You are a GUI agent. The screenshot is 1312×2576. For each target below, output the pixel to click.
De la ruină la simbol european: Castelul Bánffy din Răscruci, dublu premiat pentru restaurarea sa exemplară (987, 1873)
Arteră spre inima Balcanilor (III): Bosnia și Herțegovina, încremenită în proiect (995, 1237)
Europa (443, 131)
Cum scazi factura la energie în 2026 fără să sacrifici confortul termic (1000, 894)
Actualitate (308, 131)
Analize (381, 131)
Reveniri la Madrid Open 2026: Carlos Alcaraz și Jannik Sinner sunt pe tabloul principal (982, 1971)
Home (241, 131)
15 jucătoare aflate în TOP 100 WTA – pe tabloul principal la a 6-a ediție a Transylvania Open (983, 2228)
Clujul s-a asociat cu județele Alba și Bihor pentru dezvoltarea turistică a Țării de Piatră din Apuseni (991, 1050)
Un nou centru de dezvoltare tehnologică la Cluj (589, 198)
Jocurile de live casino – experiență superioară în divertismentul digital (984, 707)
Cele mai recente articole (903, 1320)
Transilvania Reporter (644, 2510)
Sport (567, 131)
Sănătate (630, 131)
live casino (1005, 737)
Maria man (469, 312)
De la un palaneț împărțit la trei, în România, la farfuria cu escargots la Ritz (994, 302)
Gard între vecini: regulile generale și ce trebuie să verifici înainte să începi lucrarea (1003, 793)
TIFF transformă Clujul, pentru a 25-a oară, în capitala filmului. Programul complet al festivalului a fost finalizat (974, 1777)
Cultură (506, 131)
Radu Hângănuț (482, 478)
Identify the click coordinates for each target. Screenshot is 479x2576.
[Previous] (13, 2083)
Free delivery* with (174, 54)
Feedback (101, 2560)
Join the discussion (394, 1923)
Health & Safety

Task item.
Please write the data above out again, exactly the same.

Problem solution.
You are a GUI agent. The screenshot is 1312×2576. For each target below, output the pixel to click.
De la ruină la simbol european: Castelul Bánffy din Răscruci, dublu premiat pentru restaurarea sa exemplară (987, 1873)
Arteră spre inima Balcanilor (III): Bosnia și Herțegovina, încremenită în proiect (995, 1237)
Europa (443, 131)
Cum scazi factura la energie în 2026 fără să sacrifici confortul termic (1000, 894)
Actualitate (308, 131)
Analize (381, 131)
Reveniri la Madrid Open 2026: Carlos Alcaraz și Jannik Sinner sunt pe tabloul principal (982, 1971)
Home (241, 131)
15 jucătoare aflate în TOP 100 WTA – pe tabloul principal la a 6-a ediție a Transylvania Open (983, 2228)
Clujul s-a asociat cu județele Alba și Bihor pentru dezvoltarea turistică a Țării de Piatră din Apuseni (991, 1050)
Un nou centru de dezvoltare tehnologică la Cluj (589, 198)
Jocurile de live casino – experiență superioară în divertismentul digital (984, 707)
Cele mai recente articole (903, 1320)
Transilvania Reporter (644, 2510)
Sport (567, 131)
Sănătate (630, 131)
live casino (1005, 737)
Maria man (469, 312)
De la un palaneț împărțit la trei, în România, la farfuria cu escargots la Ritz (994, 302)
Gard între vecini: regulile generale și ce trebuie să verifici înainte să începi lucrarea (1003, 793)
TIFF transformă Clujul, pentru a 25-a oară, în capitala filmului. Programul complet al festivalului a fost finalizat (974, 1777)
Cultură (506, 131)
Radu Hângănuț (482, 478)
Identify the click coordinates for each target. Screenshot is 479x2576.
[Previous] (13, 2083)
Free delivery* with (174, 54)
Feedback (101, 2560)
Join the discussion (394, 1923)
Health & Safety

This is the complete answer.